Prabowo could retain some of his 2019 constituency, perhaps those more attuned to his nationalistic rhetoric and strongman persona, and as someone who already has national popularity. But he could lose those who look for more authentic Muslim credentials, ones that Anies could well fill. But both need to expand their constituencies from those who were not yet eligible to vote the last time around, the number of which is not many but could be crucial. Or a more uphill challenge is to work into Jokowi’s electoral territory.

On that latter note, AHY’s experience in 2017 could reveal insight, as he took away some of Jokowi’s 2014 voters from Ahok. There were perhaps those who reminisced about former president Susilo Bambang Yudhoyono’s (SBY) time. If in 2024 the candidate that Jokowi favors was somehow deemed lesser by those SBY supporters that voted for Jokowi in 2014 and 2019, they could land where AHY is – which is closer to Anies.

Meanwhile, Prabowo, who now serves as Jokowi’s defense minister, could go to the President’s strongholds and say that he assumes Jokowi’s political mantle. However, this could be met with skepticism due to the divisive experience of past election cycles.
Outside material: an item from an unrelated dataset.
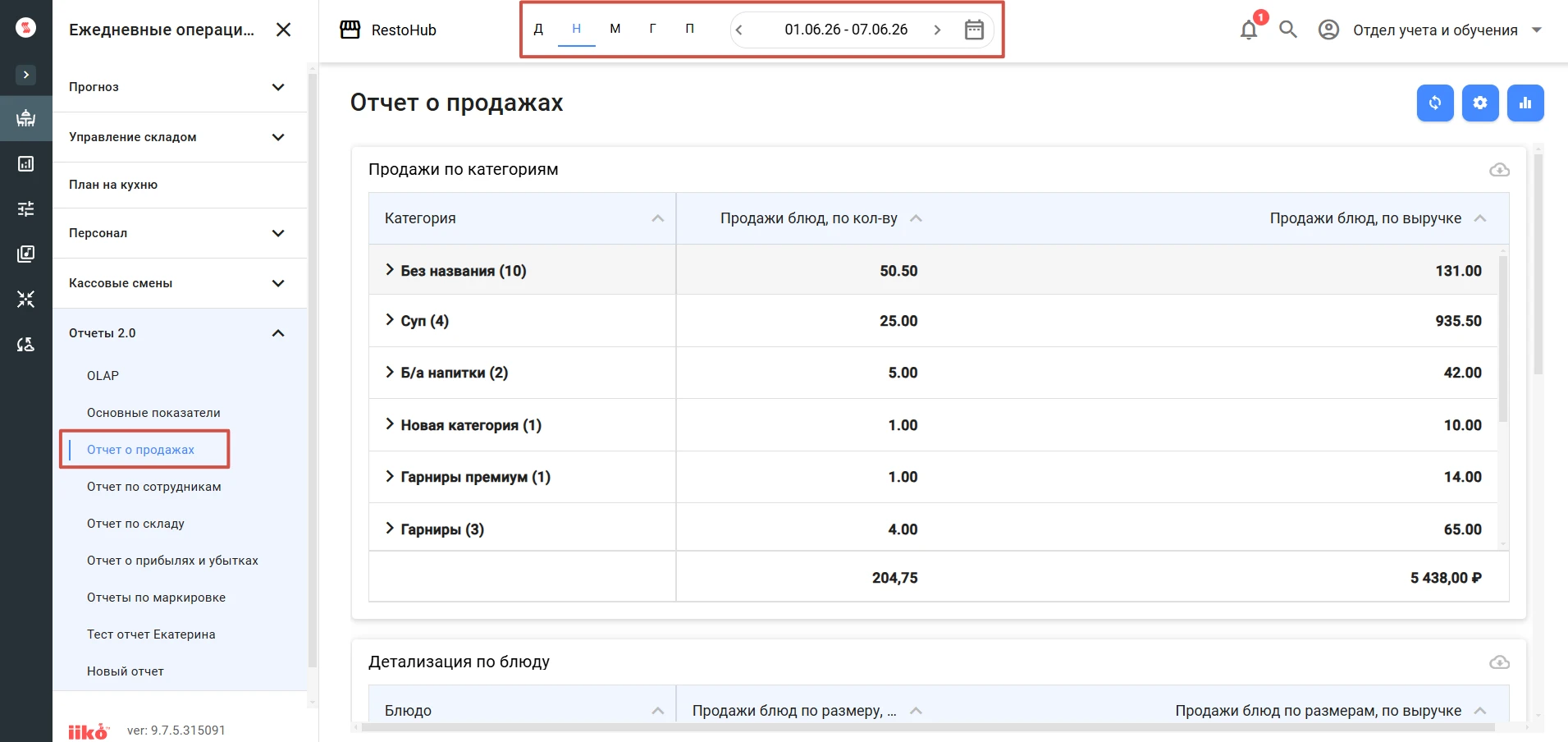Screen dimensions: 1568x742
Task: Select the М (month) period tab
Action: point(615,29)
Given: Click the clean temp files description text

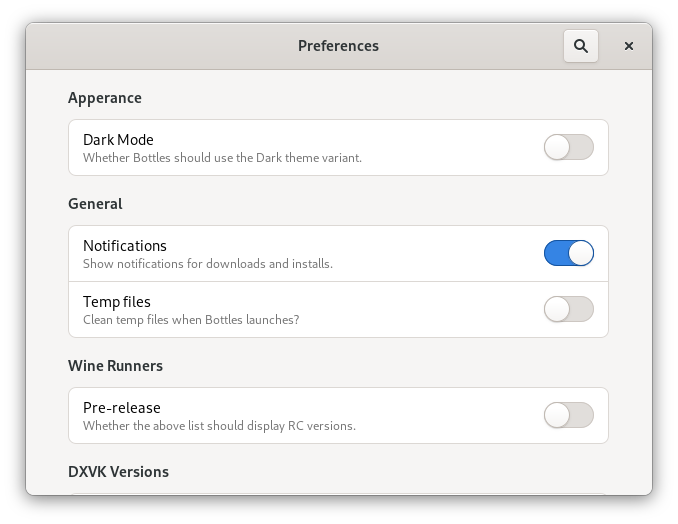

Their battle for this similar constituency will ensue in the coming months and may include attempts to sway Jokowi’s 2019 blocs. But other camps are yet to enter the contest, and if they could agree on a pair of candidates that could emulate Jokowi’s winning formula, both Anies and Prabowo could fight only for a better chunk of the minority.*

Adi Abidin is a research fellow at Populi Center and public policy specialist at Kiroyan Partners. Rif’at Abdillah is a consultant at Kiroyan Partners The views expressed are their own.